Reading text =
^^^^

Abused, abandoned, neglected, molested, exploited and tortured--any one of these conditions is sufficient to bring a child into the foster care system--Melissa suffered all of them. Melissa had little schooling and turned to drugs and gangs. Concerned foster parents guided Melissa from passively watching cop shows on TV to actively volunteering in the Explorer program for youths interested in law enforcement careers. The only female to complete the training, Melissa rose to the second-highest rank of lieutenant. Melissa is pursuing college studies to become a police officer.

^^^^

Record excerpts =
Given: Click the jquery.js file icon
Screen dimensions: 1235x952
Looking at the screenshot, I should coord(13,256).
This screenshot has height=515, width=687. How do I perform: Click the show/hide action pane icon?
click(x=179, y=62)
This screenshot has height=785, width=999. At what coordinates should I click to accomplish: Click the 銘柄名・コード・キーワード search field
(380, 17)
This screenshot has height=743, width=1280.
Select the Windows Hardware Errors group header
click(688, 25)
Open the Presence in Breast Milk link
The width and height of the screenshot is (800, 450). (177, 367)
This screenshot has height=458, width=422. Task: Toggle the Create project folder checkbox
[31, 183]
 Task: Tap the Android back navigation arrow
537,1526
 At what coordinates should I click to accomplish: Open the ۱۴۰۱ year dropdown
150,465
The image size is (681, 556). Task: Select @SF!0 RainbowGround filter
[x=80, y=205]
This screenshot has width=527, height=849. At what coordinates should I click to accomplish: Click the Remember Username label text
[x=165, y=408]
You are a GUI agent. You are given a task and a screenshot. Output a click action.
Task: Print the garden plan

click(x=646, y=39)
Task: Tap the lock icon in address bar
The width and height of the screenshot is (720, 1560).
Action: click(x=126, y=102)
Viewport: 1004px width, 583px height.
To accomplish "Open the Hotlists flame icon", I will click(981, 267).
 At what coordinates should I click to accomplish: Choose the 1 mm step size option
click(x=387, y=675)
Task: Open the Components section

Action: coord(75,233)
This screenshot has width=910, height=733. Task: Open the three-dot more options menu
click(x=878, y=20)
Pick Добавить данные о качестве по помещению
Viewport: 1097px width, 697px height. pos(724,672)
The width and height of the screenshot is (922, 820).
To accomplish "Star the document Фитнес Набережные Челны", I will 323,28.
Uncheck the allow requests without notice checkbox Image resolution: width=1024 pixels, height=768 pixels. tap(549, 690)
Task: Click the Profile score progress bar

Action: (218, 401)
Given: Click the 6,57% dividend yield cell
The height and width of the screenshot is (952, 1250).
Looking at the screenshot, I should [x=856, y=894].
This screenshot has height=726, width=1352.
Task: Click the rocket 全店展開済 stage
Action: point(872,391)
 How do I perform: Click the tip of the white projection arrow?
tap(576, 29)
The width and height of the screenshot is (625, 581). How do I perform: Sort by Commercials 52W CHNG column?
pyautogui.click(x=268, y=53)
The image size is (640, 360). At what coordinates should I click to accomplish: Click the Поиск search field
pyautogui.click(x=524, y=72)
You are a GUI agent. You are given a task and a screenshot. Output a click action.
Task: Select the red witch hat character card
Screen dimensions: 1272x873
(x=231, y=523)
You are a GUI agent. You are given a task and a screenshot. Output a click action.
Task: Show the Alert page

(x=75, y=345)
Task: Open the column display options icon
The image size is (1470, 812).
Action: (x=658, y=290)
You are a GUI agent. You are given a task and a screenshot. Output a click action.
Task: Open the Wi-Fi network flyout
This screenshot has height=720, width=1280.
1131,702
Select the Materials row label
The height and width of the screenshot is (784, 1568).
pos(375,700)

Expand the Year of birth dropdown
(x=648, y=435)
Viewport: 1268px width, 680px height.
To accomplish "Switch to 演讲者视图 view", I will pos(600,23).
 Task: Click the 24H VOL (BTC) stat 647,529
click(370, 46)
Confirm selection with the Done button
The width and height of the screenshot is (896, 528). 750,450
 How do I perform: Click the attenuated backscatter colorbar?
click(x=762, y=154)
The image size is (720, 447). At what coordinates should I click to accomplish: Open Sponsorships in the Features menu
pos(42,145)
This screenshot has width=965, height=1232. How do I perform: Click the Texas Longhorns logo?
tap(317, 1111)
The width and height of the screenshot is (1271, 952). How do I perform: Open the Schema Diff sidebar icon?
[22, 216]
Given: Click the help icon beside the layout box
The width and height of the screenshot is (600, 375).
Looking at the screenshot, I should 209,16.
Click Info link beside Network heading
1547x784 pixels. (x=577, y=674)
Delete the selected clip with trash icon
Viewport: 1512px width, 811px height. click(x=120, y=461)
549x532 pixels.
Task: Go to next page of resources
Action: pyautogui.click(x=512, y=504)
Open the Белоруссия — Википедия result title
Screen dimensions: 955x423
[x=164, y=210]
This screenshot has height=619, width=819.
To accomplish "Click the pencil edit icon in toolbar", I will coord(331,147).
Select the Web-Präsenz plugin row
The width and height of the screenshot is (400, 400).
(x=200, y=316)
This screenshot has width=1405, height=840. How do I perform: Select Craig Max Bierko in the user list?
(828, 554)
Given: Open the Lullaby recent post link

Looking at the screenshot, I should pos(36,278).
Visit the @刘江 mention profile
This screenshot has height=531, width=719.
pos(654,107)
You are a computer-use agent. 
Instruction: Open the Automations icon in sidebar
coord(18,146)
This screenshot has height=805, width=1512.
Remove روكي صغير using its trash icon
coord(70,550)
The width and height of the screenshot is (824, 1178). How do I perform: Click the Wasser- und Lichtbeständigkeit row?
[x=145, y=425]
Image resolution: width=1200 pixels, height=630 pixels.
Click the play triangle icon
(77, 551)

^^^^

What this task involves =
Copy out the passage about Melissa above in full, word for word.

Answer to this problem =
Abused, abandoned, neglected, molested, exploited and tortured--any one of these conditions is sufficient to bring a child into the foster care system--Melissa suffered all of them. Melissa had little schooling and turned to drugs and gangs. Concerned foster parents guided Melissa from passively watching cop shows on TV to actively volunteering in the Explorer program for youths interested in law enforcement careers. The only female to complete the training, Melissa rose to the second-highest rank of lieutenant. Melissa is pursuing college studies to become a police officer.